**Your task**
Taking each line of the material in turn, count those with the string "will" and answer with the count alone.

+++ Records for processing +++

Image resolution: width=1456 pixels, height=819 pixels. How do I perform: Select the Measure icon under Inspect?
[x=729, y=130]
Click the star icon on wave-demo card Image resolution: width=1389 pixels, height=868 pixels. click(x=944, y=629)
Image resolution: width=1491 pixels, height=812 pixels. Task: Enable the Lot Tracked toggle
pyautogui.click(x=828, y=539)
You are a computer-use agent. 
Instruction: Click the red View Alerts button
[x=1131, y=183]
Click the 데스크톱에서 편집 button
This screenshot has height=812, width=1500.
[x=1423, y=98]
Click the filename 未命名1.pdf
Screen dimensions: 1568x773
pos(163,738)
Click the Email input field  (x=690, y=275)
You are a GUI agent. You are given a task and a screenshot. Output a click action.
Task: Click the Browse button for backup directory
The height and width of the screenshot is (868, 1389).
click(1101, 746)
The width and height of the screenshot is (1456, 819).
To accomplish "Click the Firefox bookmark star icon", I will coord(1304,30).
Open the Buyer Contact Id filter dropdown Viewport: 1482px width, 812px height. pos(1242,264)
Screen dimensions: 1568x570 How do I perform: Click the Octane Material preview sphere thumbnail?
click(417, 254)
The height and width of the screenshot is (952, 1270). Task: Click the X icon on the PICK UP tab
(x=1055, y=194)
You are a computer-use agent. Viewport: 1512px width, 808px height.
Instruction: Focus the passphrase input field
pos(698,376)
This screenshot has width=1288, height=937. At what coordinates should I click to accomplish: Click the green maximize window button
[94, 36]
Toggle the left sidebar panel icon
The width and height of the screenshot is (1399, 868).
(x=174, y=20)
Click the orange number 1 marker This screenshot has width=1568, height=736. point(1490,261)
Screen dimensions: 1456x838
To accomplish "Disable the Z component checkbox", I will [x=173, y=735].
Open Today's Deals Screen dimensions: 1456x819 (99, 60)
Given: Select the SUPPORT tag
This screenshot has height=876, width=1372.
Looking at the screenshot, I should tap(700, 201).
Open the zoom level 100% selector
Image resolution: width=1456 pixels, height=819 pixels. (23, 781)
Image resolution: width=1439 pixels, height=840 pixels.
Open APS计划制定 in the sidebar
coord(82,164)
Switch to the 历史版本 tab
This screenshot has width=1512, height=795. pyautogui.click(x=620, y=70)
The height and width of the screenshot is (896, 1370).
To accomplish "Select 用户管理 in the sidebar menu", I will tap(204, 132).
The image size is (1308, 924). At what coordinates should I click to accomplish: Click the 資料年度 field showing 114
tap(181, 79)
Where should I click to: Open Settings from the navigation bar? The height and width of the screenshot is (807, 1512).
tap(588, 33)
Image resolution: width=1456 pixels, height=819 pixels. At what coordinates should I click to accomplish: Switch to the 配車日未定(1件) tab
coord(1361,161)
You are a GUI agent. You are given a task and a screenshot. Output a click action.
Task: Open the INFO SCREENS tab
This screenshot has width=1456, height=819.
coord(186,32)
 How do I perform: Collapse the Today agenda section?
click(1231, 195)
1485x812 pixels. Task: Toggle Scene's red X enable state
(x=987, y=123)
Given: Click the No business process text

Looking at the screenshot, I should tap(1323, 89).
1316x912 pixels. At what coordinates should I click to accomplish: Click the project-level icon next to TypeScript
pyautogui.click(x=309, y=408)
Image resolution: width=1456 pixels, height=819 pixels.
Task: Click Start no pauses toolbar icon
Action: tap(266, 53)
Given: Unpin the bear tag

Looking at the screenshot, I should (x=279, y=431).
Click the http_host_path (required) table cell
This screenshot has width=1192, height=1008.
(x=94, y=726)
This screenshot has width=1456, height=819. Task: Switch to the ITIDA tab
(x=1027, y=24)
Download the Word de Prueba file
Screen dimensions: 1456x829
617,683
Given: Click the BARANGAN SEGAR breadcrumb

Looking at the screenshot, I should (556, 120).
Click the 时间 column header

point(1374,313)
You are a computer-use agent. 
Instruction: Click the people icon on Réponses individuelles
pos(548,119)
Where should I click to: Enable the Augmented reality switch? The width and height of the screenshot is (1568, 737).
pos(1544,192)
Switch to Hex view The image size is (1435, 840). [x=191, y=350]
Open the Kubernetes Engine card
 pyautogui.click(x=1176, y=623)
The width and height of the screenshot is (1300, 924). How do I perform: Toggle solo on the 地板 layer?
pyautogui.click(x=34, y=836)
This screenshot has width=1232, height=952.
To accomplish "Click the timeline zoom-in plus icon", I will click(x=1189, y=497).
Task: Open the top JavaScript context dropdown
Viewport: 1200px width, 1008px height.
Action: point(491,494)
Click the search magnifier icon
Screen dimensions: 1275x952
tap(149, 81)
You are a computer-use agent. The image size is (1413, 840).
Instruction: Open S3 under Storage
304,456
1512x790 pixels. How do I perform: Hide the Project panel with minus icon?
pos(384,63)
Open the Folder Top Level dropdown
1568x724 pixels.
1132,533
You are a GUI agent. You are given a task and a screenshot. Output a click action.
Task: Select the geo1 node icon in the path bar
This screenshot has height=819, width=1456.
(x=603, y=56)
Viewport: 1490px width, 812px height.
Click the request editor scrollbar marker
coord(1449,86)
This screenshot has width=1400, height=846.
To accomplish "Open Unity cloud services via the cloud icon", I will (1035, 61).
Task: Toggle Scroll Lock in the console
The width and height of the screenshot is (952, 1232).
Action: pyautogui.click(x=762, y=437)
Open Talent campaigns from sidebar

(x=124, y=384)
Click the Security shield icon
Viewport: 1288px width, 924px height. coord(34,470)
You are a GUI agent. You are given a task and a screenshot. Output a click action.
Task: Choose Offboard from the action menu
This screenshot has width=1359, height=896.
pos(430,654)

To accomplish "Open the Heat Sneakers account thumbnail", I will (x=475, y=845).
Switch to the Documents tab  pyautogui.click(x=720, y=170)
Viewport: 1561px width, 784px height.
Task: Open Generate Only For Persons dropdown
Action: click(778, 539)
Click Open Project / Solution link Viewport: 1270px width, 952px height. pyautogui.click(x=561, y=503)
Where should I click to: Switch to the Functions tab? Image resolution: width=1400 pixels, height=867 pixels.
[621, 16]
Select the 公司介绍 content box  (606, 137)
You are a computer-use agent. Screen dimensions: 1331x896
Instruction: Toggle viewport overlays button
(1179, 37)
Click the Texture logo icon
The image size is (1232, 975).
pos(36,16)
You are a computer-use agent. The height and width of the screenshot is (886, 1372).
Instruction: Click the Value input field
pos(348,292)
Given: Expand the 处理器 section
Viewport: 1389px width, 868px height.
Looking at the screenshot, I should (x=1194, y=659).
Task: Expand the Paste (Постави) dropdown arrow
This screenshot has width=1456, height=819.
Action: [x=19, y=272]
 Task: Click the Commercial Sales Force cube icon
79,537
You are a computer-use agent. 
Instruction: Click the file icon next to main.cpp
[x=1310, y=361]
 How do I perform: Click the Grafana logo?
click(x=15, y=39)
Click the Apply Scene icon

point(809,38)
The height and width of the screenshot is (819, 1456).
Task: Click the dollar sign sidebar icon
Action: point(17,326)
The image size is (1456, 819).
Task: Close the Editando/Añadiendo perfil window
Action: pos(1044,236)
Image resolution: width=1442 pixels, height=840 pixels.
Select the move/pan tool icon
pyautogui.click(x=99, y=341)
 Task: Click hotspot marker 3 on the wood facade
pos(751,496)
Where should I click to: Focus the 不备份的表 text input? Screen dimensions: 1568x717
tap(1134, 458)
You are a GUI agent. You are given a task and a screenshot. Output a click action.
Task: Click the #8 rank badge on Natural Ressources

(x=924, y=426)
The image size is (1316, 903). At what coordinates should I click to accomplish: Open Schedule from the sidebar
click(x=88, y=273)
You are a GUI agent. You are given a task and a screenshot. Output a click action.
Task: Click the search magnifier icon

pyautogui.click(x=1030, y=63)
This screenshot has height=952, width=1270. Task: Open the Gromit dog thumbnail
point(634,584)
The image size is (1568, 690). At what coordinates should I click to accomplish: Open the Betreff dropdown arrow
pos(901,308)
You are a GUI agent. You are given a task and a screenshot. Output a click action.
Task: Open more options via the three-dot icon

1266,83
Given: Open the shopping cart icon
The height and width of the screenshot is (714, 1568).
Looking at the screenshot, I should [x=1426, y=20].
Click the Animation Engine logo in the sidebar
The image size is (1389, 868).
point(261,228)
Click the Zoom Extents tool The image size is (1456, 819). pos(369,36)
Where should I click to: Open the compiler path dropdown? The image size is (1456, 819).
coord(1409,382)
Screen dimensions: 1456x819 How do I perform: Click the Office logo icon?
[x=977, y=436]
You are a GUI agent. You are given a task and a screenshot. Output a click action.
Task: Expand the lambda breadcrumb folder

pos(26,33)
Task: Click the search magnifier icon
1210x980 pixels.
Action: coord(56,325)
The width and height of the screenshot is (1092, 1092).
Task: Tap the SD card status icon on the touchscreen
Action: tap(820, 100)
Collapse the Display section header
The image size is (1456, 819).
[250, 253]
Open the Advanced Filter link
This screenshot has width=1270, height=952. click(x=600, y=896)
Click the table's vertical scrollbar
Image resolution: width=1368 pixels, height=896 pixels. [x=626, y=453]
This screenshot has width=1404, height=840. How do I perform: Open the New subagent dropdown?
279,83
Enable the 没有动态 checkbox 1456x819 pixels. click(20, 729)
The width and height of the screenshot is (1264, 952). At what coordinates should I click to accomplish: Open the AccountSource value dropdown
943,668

+++

**Response**
6